■ Given records:
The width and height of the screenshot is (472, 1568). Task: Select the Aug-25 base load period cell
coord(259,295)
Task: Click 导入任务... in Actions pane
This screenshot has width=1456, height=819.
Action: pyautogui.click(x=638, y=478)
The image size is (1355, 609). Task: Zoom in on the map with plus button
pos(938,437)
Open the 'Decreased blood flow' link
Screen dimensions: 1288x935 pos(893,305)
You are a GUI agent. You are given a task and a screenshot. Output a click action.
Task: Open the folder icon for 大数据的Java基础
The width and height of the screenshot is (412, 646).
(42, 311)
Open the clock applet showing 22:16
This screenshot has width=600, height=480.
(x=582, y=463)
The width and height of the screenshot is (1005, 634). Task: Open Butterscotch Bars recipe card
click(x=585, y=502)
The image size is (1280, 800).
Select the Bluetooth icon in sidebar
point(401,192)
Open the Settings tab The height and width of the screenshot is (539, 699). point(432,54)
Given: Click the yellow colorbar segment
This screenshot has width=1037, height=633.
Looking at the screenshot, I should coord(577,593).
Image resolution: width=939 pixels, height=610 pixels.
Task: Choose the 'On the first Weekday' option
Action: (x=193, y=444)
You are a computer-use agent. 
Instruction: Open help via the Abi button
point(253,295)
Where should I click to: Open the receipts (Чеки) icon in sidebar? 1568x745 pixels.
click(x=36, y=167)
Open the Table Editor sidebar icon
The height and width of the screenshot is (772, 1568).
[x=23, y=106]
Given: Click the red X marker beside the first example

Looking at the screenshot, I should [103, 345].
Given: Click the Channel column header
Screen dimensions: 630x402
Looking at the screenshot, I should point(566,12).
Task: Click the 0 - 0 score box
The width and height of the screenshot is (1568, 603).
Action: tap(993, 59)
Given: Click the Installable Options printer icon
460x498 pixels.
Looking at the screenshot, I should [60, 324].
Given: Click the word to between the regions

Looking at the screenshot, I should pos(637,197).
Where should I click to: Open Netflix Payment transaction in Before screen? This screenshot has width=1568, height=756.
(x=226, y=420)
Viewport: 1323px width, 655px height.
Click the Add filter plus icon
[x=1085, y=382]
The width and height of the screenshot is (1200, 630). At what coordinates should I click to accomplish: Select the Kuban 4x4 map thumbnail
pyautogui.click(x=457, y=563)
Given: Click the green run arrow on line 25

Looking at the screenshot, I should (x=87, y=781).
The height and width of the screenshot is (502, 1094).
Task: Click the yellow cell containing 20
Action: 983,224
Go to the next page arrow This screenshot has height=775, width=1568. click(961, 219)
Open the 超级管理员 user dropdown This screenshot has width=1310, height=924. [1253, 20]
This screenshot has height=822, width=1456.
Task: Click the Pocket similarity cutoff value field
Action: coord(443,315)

■ Your objective: Reproduce the material above exactly; please quote every line of it.

■ Response to this exercise:
The width and height of the screenshot is (472, 1568). Task: Select the Aug-25 base load period cell
coord(259,295)
Task: Click 导入任务... in Actions pane
This screenshot has width=1456, height=819.
Action: pyautogui.click(x=638, y=478)
The image size is (1355, 609). Task: Zoom in on the map with plus button
pos(938,437)
Open the 'Decreased blood flow' link
Screen dimensions: 1288x935 pos(893,305)
You are a GUI agent. You are given a task and a screenshot. Output a click action.
Task: Open the folder icon for 大数据的Java基础
The width and height of the screenshot is (412, 646).
(42, 311)
Open the clock applet showing 22:16
This screenshot has width=600, height=480.
(x=582, y=463)
The width and height of the screenshot is (1005, 634). Task: Open Butterscotch Bars recipe card
click(x=585, y=502)
The image size is (1280, 800).
Select the Bluetooth icon in sidebar
point(401,192)
Open the Settings tab The height and width of the screenshot is (539, 699). point(432,54)
Given: Click the yellow colorbar segment
This screenshot has width=1037, height=633.
Looking at the screenshot, I should coord(577,593).
Image resolution: width=939 pixels, height=610 pixels.
Task: Choose the 'On the first Weekday' option
Action: (x=193, y=444)
You are a computer-use agent. 
Instruction: Open help via the Abi button
point(253,295)
Where should I click to: Open the receipts (Чеки) icon in sidebar? 1568x745 pixels.
click(x=36, y=167)
Open the Table Editor sidebar icon
The height and width of the screenshot is (772, 1568).
[x=23, y=106]
Given: Click the red X marker beside the first example

Looking at the screenshot, I should [103, 345].
Given: Click the Channel column header
Screen dimensions: 630x402
Looking at the screenshot, I should point(566,12).
Task: Click the 0 - 0 score box
The width and height of the screenshot is (1568, 603).
Action: tap(993, 59)
Given: Click the Installable Options printer icon
460x498 pixels.
Looking at the screenshot, I should [60, 324].
Given: Click the word to between the regions

Looking at the screenshot, I should pos(637,197).
Where should I click to: Open Netflix Payment transaction in Before screen? This screenshot has width=1568, height=756.
(x=226, y=420)
Viewport: 1323px width, 655px height.
Click the Add filter plus icon
[x=1085, y=382]
The width and height of the screenshot is (1200, 630). At what coordinates should I click to accomplish: Select the Kuban 4x4 map thumbnail
pyautogui.click(x=457, y=563)
Given: Click the green run arrow on line 25

Looking at the screenshot, I should (x=87, y=781).
The height and width of the screenshot is (502, 1094).
Task: Click the yellow cell containing 20
Action: 983,224
Go to the next page arrow This screenshot has height=775, width=1568. click(961, 219)
Open the 超级管理员 user dropdown This screenshot has width=1310, height=924. [1253, 20]
This screenshot has height=822, width=1456.
Task: Click the Pocket similarity cutoff value field
Action: coord(443,315)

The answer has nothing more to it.